Behiç Kılıç'ın Bugünkü Köşe Yazısı
BAŞBAKAN Erdoğan'ın şu cümlesi hem çok doğru, hem de çok çarpıcıdır.. "Bu iş bana ısmarlama geliyor"
Hem de yüzde yüz ısmarlama!.. "Ismarlayanlar" ise!!?
Tezgaha bakınız!..
Türkiye IMF ile görüşme kapısında, Başbakan Türkiye'nin, yeni bir anlaşmaya kayıtsız şartsız teslim olmayacağını ısrarla belirterek, ülkemizin "avantajlı" durumlarını koz olarak kullanacağını söylüyor...
Birdenbire bir darbe!.. Standard and Poors adlı finans derecelendirme kurumu Türkiye'nin kredi notunu negatif olarak açıklayıveriyor!..
Başbakan Erdoğan açıklıyor;
"Şu anda aynı kurumun, kısa bir süre önce arkadaşlarımızla görüşmelerde olayı farklı yansıtırken, böyle bir açıklama yapmış olmasını anlamsız buluyorum. Hazırladıkları raporda yaklaşımları ülkemizin durumunu yansıtmıyor, açık söyleyeyim. Onların raporunda yer verdikleri gibi bir sıkıntısı söz konusu değil. Olayın içinde yaşayan şahsım ve ülkemdir. Bana bu iş biraz ısmarlama geliyor, açıkça söyleyeyim"

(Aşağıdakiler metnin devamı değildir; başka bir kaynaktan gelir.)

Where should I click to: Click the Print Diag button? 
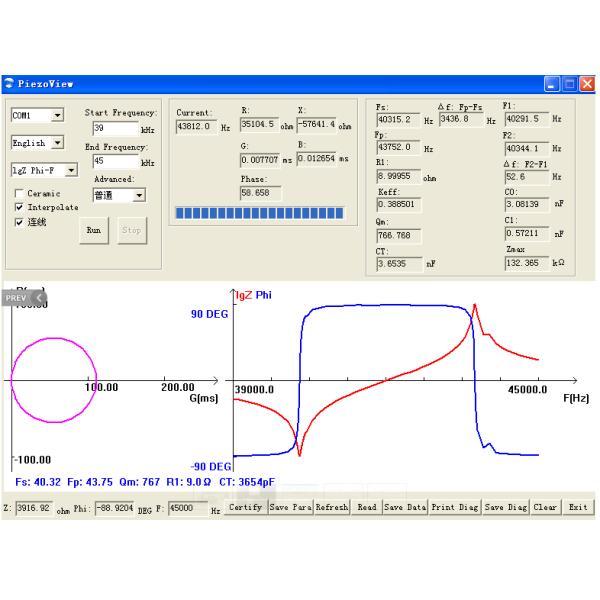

Burada parantezi açılım... Türkiye'yi kontrol eden sermaye ağalarının dış borçları 200 milyar dolarla açıklanıyor... Bir süredir hükümete baskı yapıyorlar, "IMF ile anlaş, şartlarını kabul et parayı al, bize para aktar.." Tayyip Erdoğan kabul etmiyor, anlaşma olsa da parayı krema özel sektöre aktarmada, eski dönemlerdeki gibi davranılmayacağını belirtiyor... Kavga büyük..!
İşte bu yüzden de kılıçlar çekildi, hedef Tayyip Erdoğan!.. İtirazı olan manşetleri derinliğine okusun, saldırının gizlisi saklısı yoktur...
Erdoğan'ın üzerine yürüyen "müttefik kuvvetler" açık seçik görülüyor!.. Frankfurt Fuarı'nda, Çankaya davetlerinde mutlu birliktelikler ve savaş alanına sürülen silahşörler..! Başbakan'a yandaş (!) kartvizitlilerle, Başbakan'a baş kaldırmış cephenin buluşmaları ve ortaklaşa aynı hedefe yürümeleri neden hiç de şaşırtmıyor!?.
Şurada altını tekrar çizelim... 200 milyar dolar bir yükün ceremesini hükümetin üzerine, dolayısı ile gariban millete yükleme hesaplarının yapıldığı bir savaş alanından bahsediyoruz!..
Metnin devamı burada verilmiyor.